Cierto es que Mariano Rajoy tiene una incultura enciclopédica y no es experto en nada, de lo que se deduce que parece imposible llevarle a los tribunales por negligencia profesional, porque él es un seductor, y no un vulgar científico con los conocimientos y preparación suficientes para predecir los terremotos de la política y la economía. Él, que acusó a Rodríguez Zapatero de no haber visto venir la crisis, y de cultivar después en los invernaderos de la Moncloa todo un vergel de brotes verdes alumbrados por las lucecitas del famoso final del túnel, nombra ministro de Economía y Competitividad a Luis de Guindos, el que en noviembre de 2003 decía en el diario ABC (leo en la Wikipedia), en calidad de secretario de Estado de Economía con Aznar, que “en España no hay burbuja inmobiliaria, sino una evolución de precios al alza que se van a ir moderando con más viviendas en alquiler y más transparencias en los procedimientos de urbanismo”.
Esta joya de experto en predicción de terremotos inmobiliarios fue contratado años más tarde como experto en la salvación de países en crisis provocadas... por la burbuja inmobiliaria que él no supo ver. ¿Y cuáles eran sus méritos? Haber sido miembro del Consejo Asesor para Europa del banco de inversiones Lehman Brothers, curioso lugar en el que se encuentra un país llamado España, banco que, con sus malas prácticas, sobre todo en la gestión de las hipotecas basura inmobiliarias, desencadenó una crisis económica mundial sin precedentes. El experto en terremotos.

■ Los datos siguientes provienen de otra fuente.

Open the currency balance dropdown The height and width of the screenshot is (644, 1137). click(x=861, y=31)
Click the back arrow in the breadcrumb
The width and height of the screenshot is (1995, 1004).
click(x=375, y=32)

Ahora, como ya he descendido intelectualmente al nivel de un niño, puedo preguntarme inocentemente: ¿por qué Luis de Guindos está de ministro ¡de Economía! y no en la cárcel? ¿Por qué Mariano Rajoy está de presidente del Gobierno y no en la cárcel por incumplimiento doloso de contrato? Y la madre de todas las preguntas: ¿por qué no acudimos todos ante los tribunales con una demanda de divorcio contra los que nos prometieron en matrimonio político e incumplieron después todas sus promesas?
¿Será porque tú no lo entiendes, cariño?